NEW YORK (Reuters Health) - For people with heart disease who need a procedure to unblock their clogged coronary arteries, angioplasty or coronary artery bypass grafting provide similar 10-year survival rates, researchers report.
However, in the short-term, coronary bypass is better than angioplasty at relieving chest pain and preventing the need for a repeat procedure. On the other hand, the risk of a stroke related to the procedure is higher with bypass grafting, according to the report in the Annals of Internal Medicine.
Dr. Dena M. Bravata, from Stanford University in California, and colleagues pooled data from 23 trials involving a total of 5019 heart disease patients assigned to angioplasty and 4944 assigned to coronary bypass grafting.
As mentioned, no significant difference in 10-year survival was noted between the procedures, the report indicates. This was also the case for a subgroup of diabetic patients.
Strokes occurred in 1.2 percent of patients undergoing bypass but in only 0.6 percent of those being treated with angioplasty. Angina was relieved over a five-year period in 84 percent of bypass patients compared with 79 percent of the angioplasty group.
Repeat procedures were needed after five years by 43 percent of patients treated with angioplasty, whereas the rate with coronary bypass was a tad less than 10 percent.
However, because techniques continue to be refined, such a comparison “remains a moving target,” the authors point out. In particular, studies are now underway investigating how the availability of drug-coated stents used in angioplasty affects the comparative efficacy of these procedures.

DATA EXCERPTS.

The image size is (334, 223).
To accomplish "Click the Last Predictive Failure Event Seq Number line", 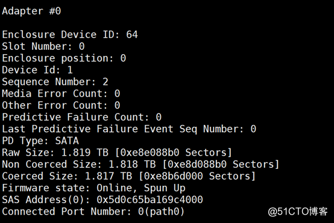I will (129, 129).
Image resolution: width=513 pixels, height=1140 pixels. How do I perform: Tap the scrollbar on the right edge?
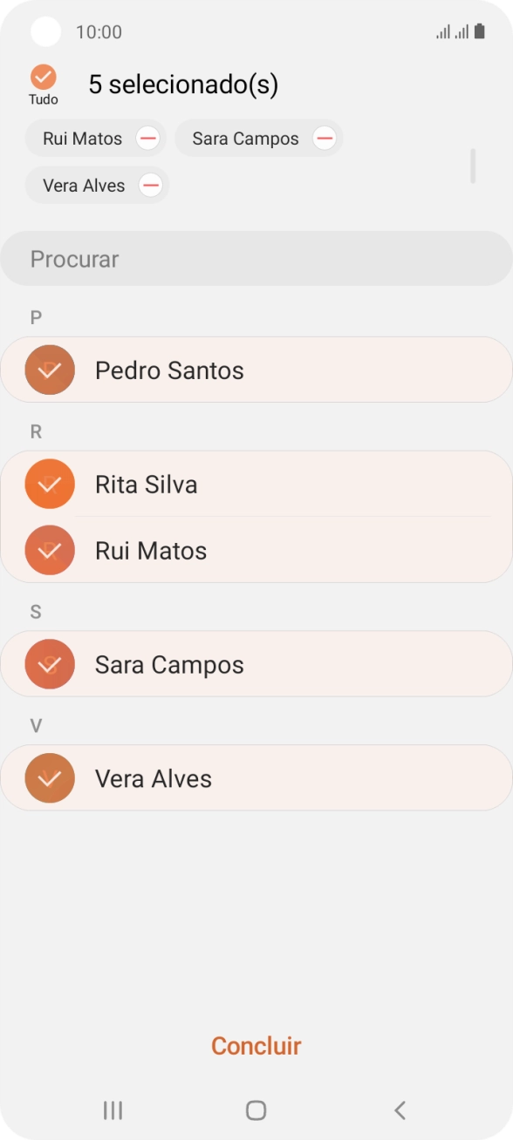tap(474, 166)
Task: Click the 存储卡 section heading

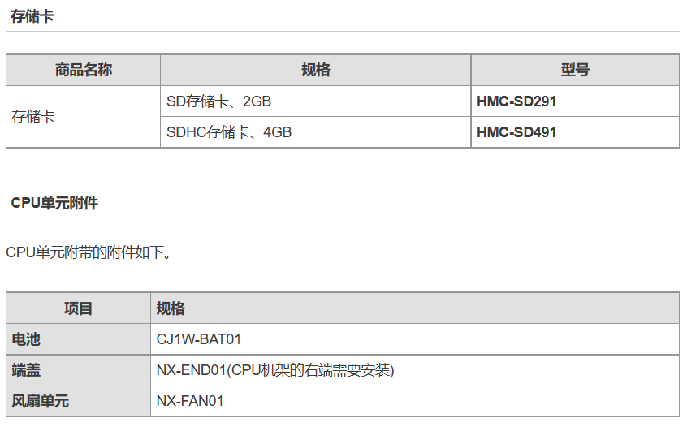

EXERCISE INSTRUCTIONS.
**1)** In the stretch of the heart procedure article from "Dr. Dena M." through "than 10 percent.", swap every "angioplasty" for "stenting" and give that stretch again.
**2)** Translate this sentence from the heart procedure article into Spanish: "Strokes occurred in 1.2 percent of patients undergoing bypass but in only 0.6 percent of those being treated with angioplasty."
**3)** Using the heart procedure article, answer these questions:
(a) In which journal was the report published?
(b) How many trials did the researchers pool data from?
(c) What percentage of angioplasty patients needed a repeat procedure after five years?

LIST OF SOLUTIONS.
**1)**
Dr. Dena M. Bravata, from Stanford University in California, and colleagues pooled data from 23 trials involving a total of 5019 heart disease patients assigned to stenting and 4944 assigned to coronary bypass grafting.
As mentioned, no significant difference in 10-year survival was noted between the procedures, the report indicates. This was also the case for a subgroup of diabetic patients.
Strokes occurred in 1.2 percent of patients undergoing bypass but in only 0.6 percent of those being treated with stenting. Angina was relieved over a five-year period in 84 percent of bypass patients compared with 79 percent of the stenting group.
Repeat procedures were needed after five years by 43 percent of patients treated with stenting, whereas the rate with coronary bypass was a tad less than 10 percent.

**2)** Los accidentes cerebrovasculares se produjeron en el 1,2 por ciento de los pacientes sometidos a bypass, pero solo en el 0,6 por ciento de los tratados con angioplastia.

**3)**
(a) The Annals of Internal Medicine
(b) 23 trials
(c) 43 percent